Michael McCarthy, market analyst at Moomoo Securities Australia, said recent market movements pointed to growing instability.
“Price action in markets over the last seven trading days has been alarming, not just when it falls, but also when it rises,” he said, adding that rapid moves in either direction were a sign of uncertainty.
The weakness in Asian markets followed losses on Wall Street, where investors reacted to concerns over rising spending linked to artificial intelligence development and speculation that the U.S. Federal Reserve could maintain a more aggressive monetary policy stance.
U.S. stocks declined overnight, with the Dow Jones Industrial Average falling 0.09 percent, the S&P 500 dropping 1.4 percent and the Nasdaq Composite losing 2.2 percent.
Technology shares came under pressure as investors questioned whether the massive investment required for artificial intelligence infrastructure would generate sufficient returns.

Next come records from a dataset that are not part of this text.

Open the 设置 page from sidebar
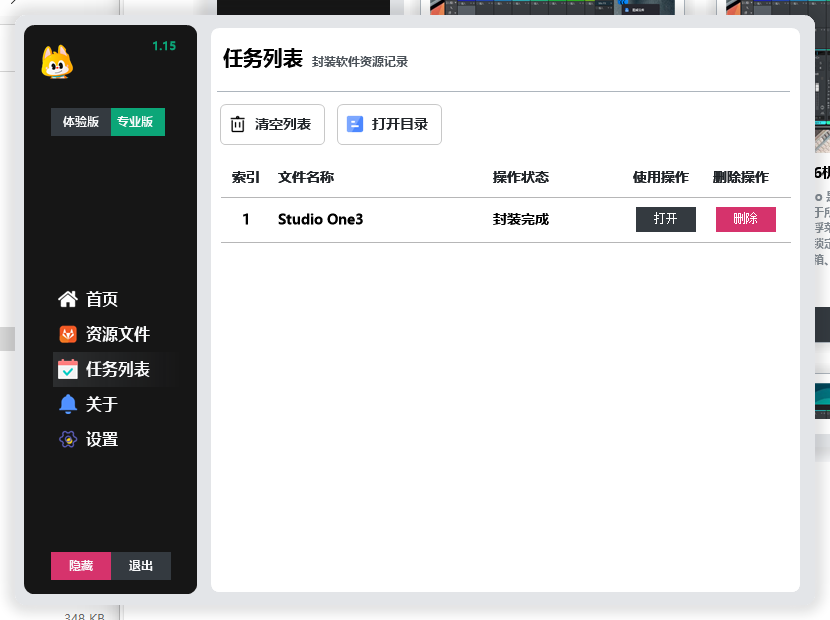This screenshot has width=830, height=620. click(x=101, y=439)
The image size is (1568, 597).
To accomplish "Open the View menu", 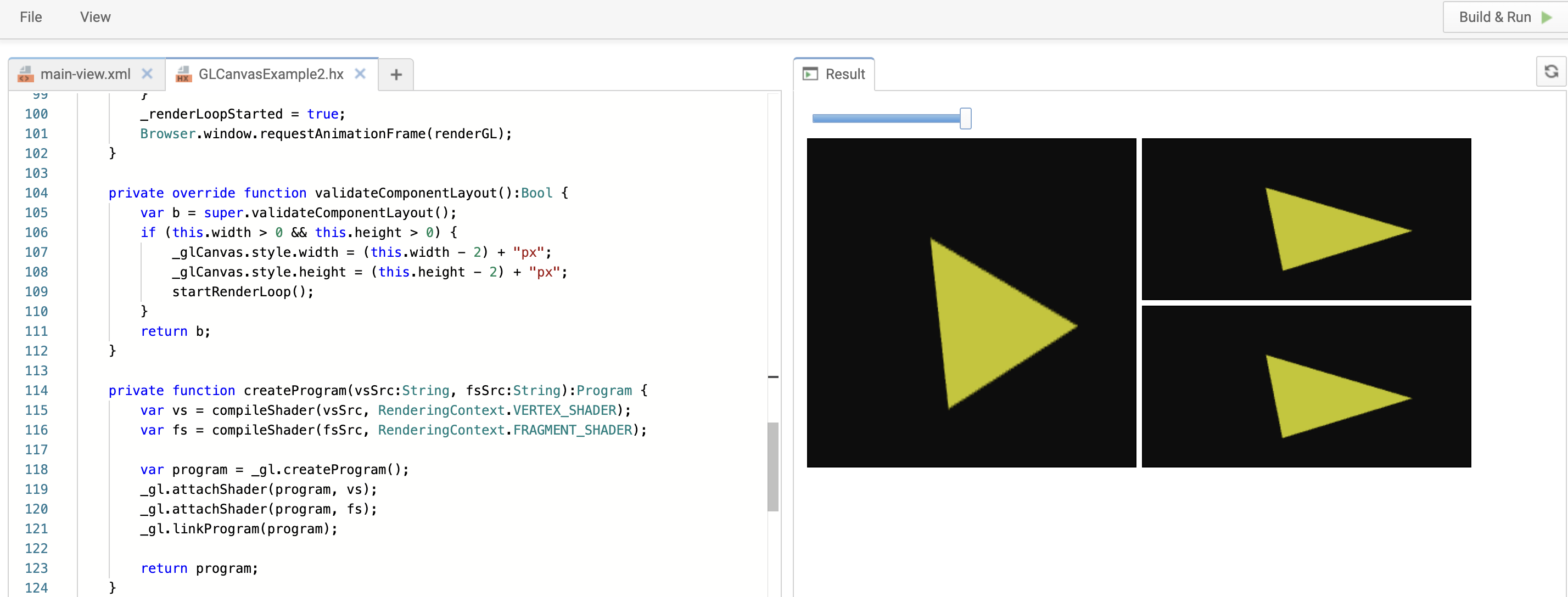I will click(x=95, y=17).
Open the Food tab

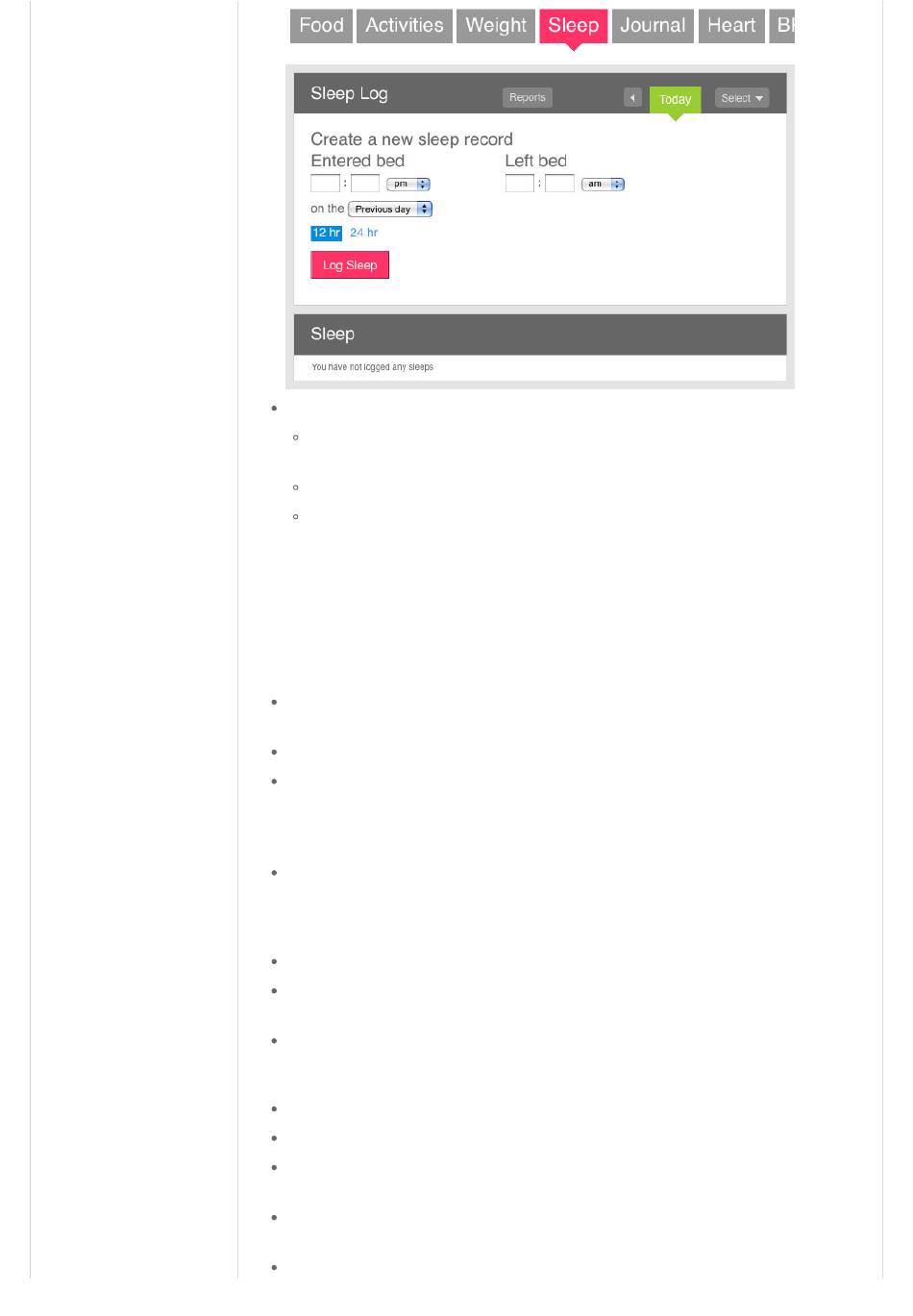point(321,26)
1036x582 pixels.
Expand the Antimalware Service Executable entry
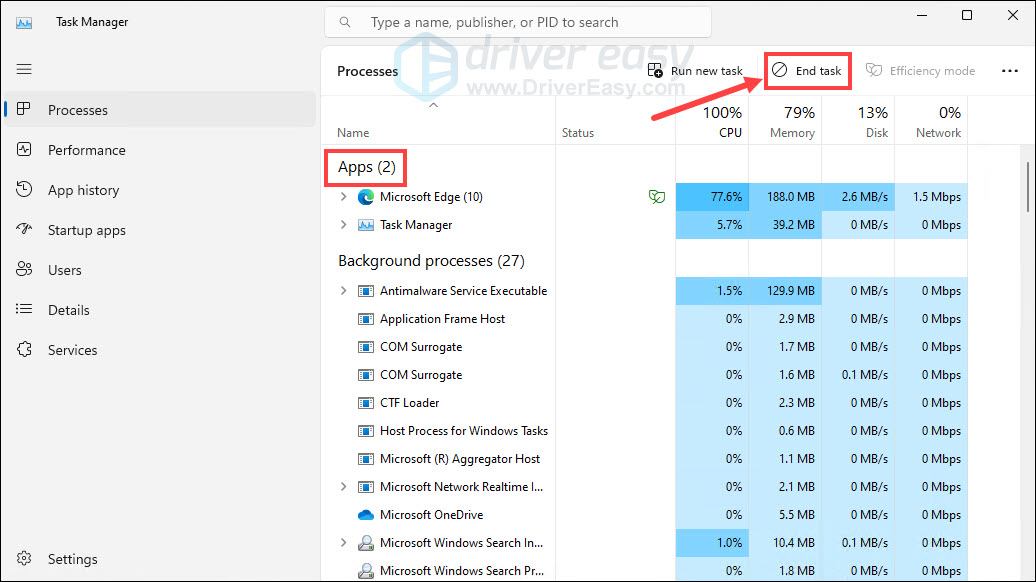coord(345,290)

At the same time, U.S. Treasury yields declined as investors moved towards safer assets. The benchmark 10-year Treasury yield fell 1.41 basis points to 4.493 percent.
Oil prices extended their recent declines, trading close to four-month lows reached in the previous session.
The drop came after signs that some oil tankers stranded in the Gulf since the start of the Iran conflict could resume movement through the Strait of Hormuz.
However, uncertainty remained over the durability of a reported U.S.-Iran agreement, with both countries offering different accounts of key elements, including nuclear inspections and control of the strategic waterway.
Currency markets also remained under pressure, particularly the Japanese yen, which hovered near a four-decade low against the dollar.
The yen traded around 161.57 per dollar, keeping investors alert for possible intervention by Japanese authorities to support the weakening currency.
A summary of opinions from the Bank of Japan’s recent policy meeting showed that some board members supported further interest rate increases after the central bank raised its policy rate to 1.00 percent, the highest level in 31 years.

The dollar index, which measures the U.S. currency against a basket of major currencies, edged up 0.02 percent to 101.43, remaining close to a one-year high.
The euro weakened 0.06 percent to $1.1375, while the British pound slipped 0.08 percent to US$1.3192.
Gold prices continued to decline, falling 0.48 percent to US$4,088.71 an ounce as expectations of higher interest rates reduced demand for non-yielding assets.
In cryptocurrency markets, bitcoin gained 0.84 percent to US$62,914.94, while ethereum rose 0.43 percent to US$1,669.35.
Investors are now watching developments in global technology markets, central bank policy signals and geopolitical events for direction as concerns over market stability remain elevated.